On savait depuis lundi que les travailleurs licenciés de Carrefour âgés d'au moins 56 ans avaient une bonne chance de pouvoir partir en RCC (prépension), comme le prévoyait le plan social conclu entre la direction et les syndicats. La commission consultative RCC, un organe composé de représentants des syndicats et du patronat, avait en effet rendu un avis favorable au RCC dès 56 ans.

"La Libre" a appris mardi cette information, émanant de plusieurs sources : le ministre fédéral de l'Emploi, Kris Peeters (CD&V), dont l'avis final est le seul contraignant dans ce cas, approuve le départ en RCC à cet âge dans le dossier Carrefour.

Il a non seulement suivi l'avis de la commission RCC mais aussi celui du service juridique du SPF Emploi, Travail et Concertation sociale. Celui-ci a décidé lundi, à l'unanimité, d'accorder la prépension à 56 ans aux employés de Carrefour.

Le plan social de Carrefour, qui restructure ses magasins et services en Belgique, prévoit 1000 pertes d'emplois.
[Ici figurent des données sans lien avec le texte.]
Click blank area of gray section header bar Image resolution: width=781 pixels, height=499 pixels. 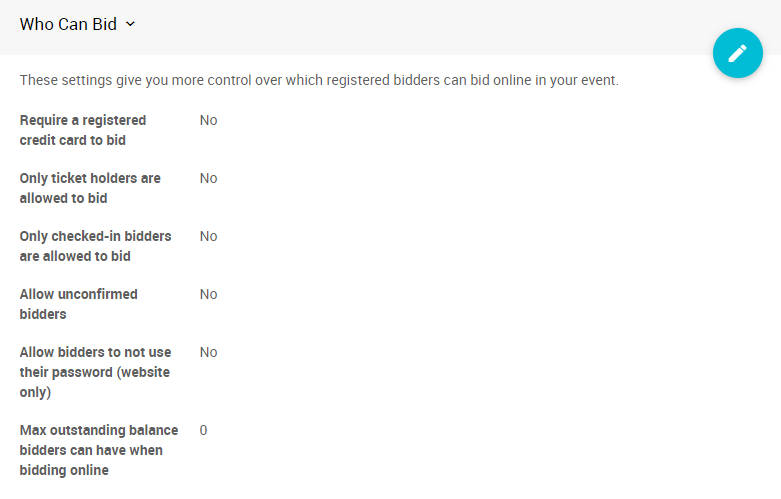point(420,25)
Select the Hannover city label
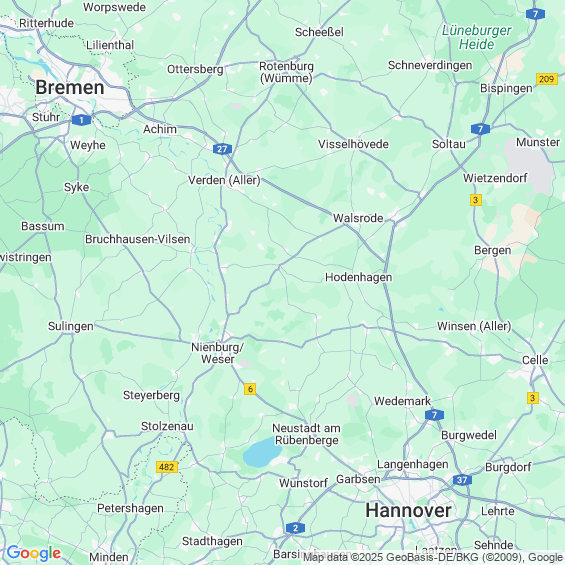Image resolution: width=565 pixels, height=565 pixels. pos(408,511)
Afin d'éviter des licenciements secs, la direction avait largement opté pour des départs en RCC dès 56 ans. Cette mesure concerne environ 600 personnes. Grâce à cette approbation ministérielle, l'accord social est donc bel et bien validé.

Lundi, Kris Peeters avait annoncé que la direction de Carrefour allait ajouter 500 euros aux 2500 euros de prime pour les prépensionnés qui, au sein de la future cellule pour l'emploi, accepteront de suivre une formation liée à un métier en pénurie.

Il nous revient que le ministre aurait conditionné sa décision favorable au RCC à 56 ans à cet effort financier de la part de Carrefour, et même formulé une demande particulière. Il semble que la Flandre connaît une pénurie de chauffeurs de bus. Des formations en ce sens devraient être organisées pour les prépensionnés de l'enseigne qui le souhaitent, a réclamé Kris Peeters.